The 16-year-old Keisha Castle-Hughes plays Mary. She starred in Whale Rider three years ago and got a well-deserved Oscar nomination out of it, but here she goes through the entire movie wearing the same expression of vague worry, as if the blessed Virgin were expecting underwhelming results on a calculus test rather than giving birth to the Messiah. A similar lack of modulation creeps into the rest of the cast, which is notable only for its extensive use of actors of Middle Eastern ancestry — Shohreh Aghdashloo as Elizabeth, Shaun Toub (the Iranian storekeeper from Crash) as Joachim, Hiam Abbass (the suicide bomber’s mother from Paradise Now) as Anna, and Alexander Siddig (the reform-minded prince from Syriana) as the archangel Gabriel. None of them succeed in turning their characters into recognizable people. For a film that aims to humanize the personages in this religious story by showing us their emotional states, this simply won’t do.

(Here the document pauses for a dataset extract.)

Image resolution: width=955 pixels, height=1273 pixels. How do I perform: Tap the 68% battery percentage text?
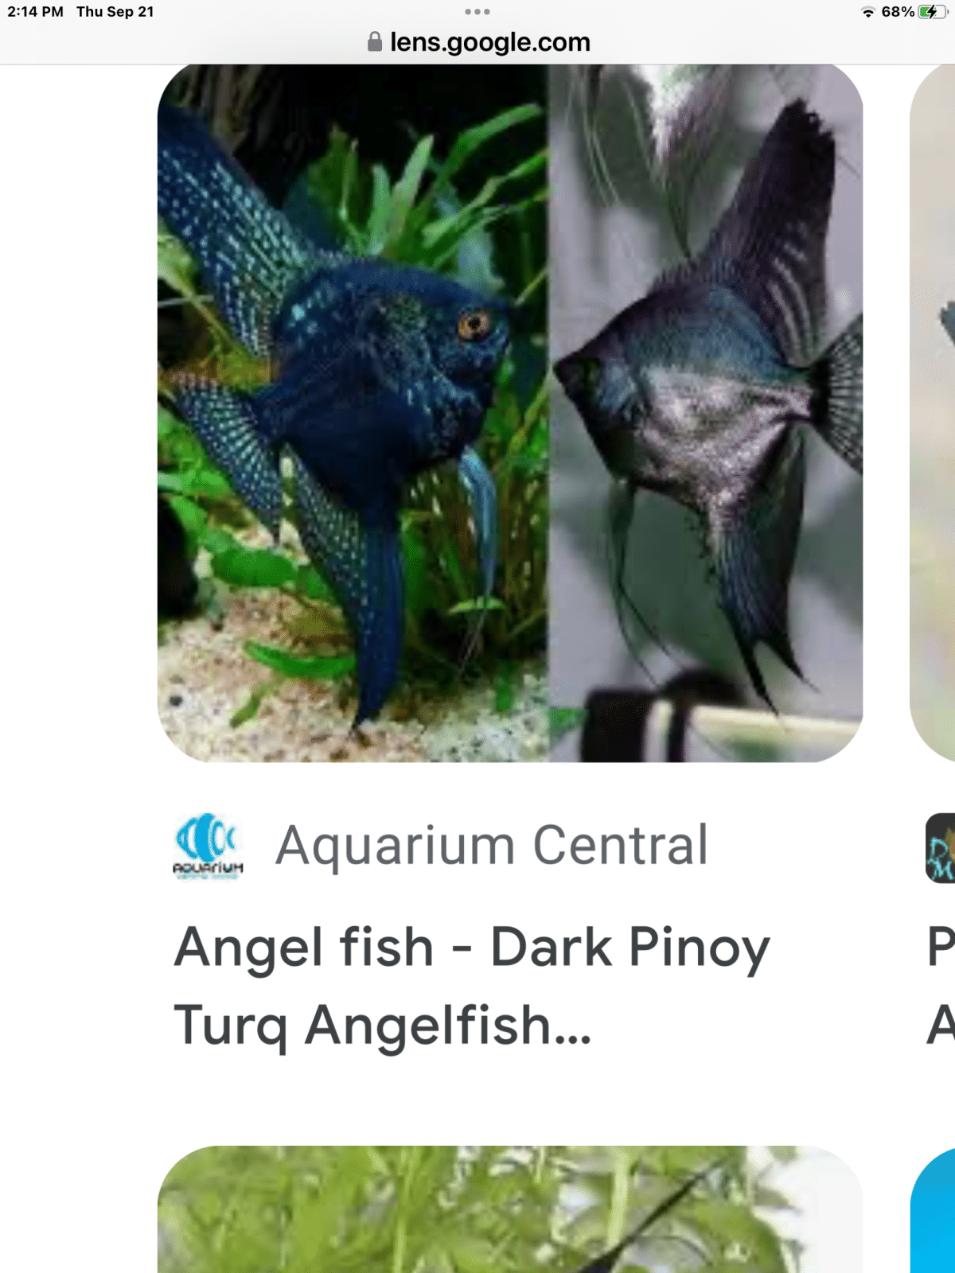[898, 12]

More seriously miscast is director Catherine Hardwicke, who’s known for the overrated Thirteen and the underappreciated Lords of Dogtown. One can debate the respective merits of those films, but this much is beyond dispute: Neither of them suggests that their director has any flair for rendering religious visions. To capture the story’s miraculous nature (and to counteract the dusty look of most of its scenes), the movie needs visual splendor, mystery, terror, and wonder. None of these are in Hardwicke’s repertoire, and as a result, her plodding film is a chore to watch, especially with all the nighttime scenes shot in the same blue filter. It’s hard not to think what a more imaginative director like Darren Aronofsky (The Fountain, Requiem for a Dream) might have done with this story.

For starters, he might have cut away the fat in the script by Mike Rich (The Rookie, Radio). Elizabeth’s pregnancy receives way more screen time than it should, and the internecine plotting between Herod (Ciarán Hinds) and his son Herod Antipas (Alessandro Giuggioli) palpably drags down the proceedings. The inclusion of these subplots is a sign of a writer who sensed — correctly or not — that the story of Mary and Joseph wouldn’t take up a feature-length film and needed to be padded out. There’s some mildly interesting business with Joseph (Oscar Isaac) struggling with his doubt when he first discovers Mary’s pregnancy, but Rich then quickly dispenses with it, as if he’s too troubled by the issues he’s raised to pursue them with any rigor. Worst of all, he attempts to supply some comic relief via some damp wisecracking by the Three Wise Men. They started doing this just as I was wishing for some comic relief to break up the dramatic monotony. They made me take back my wish with a vengeance.

Say what you want to about Cecil B. DeMille’s biblical epics, they weren’t dull. They were gauche and unfaithful to the text, and their spectacle drowned out the message of their Bible stories. Yet without entertainment value, the best of cinematic messages will be lost. That’s what so often happens with religious-themed films these days, Christian and otherwise. The malaise remorselessly claims The Nativity Story, a movie that forsakes DeMille-style spectacle in favor of grimy realism but can’t pick up any advantage because of it.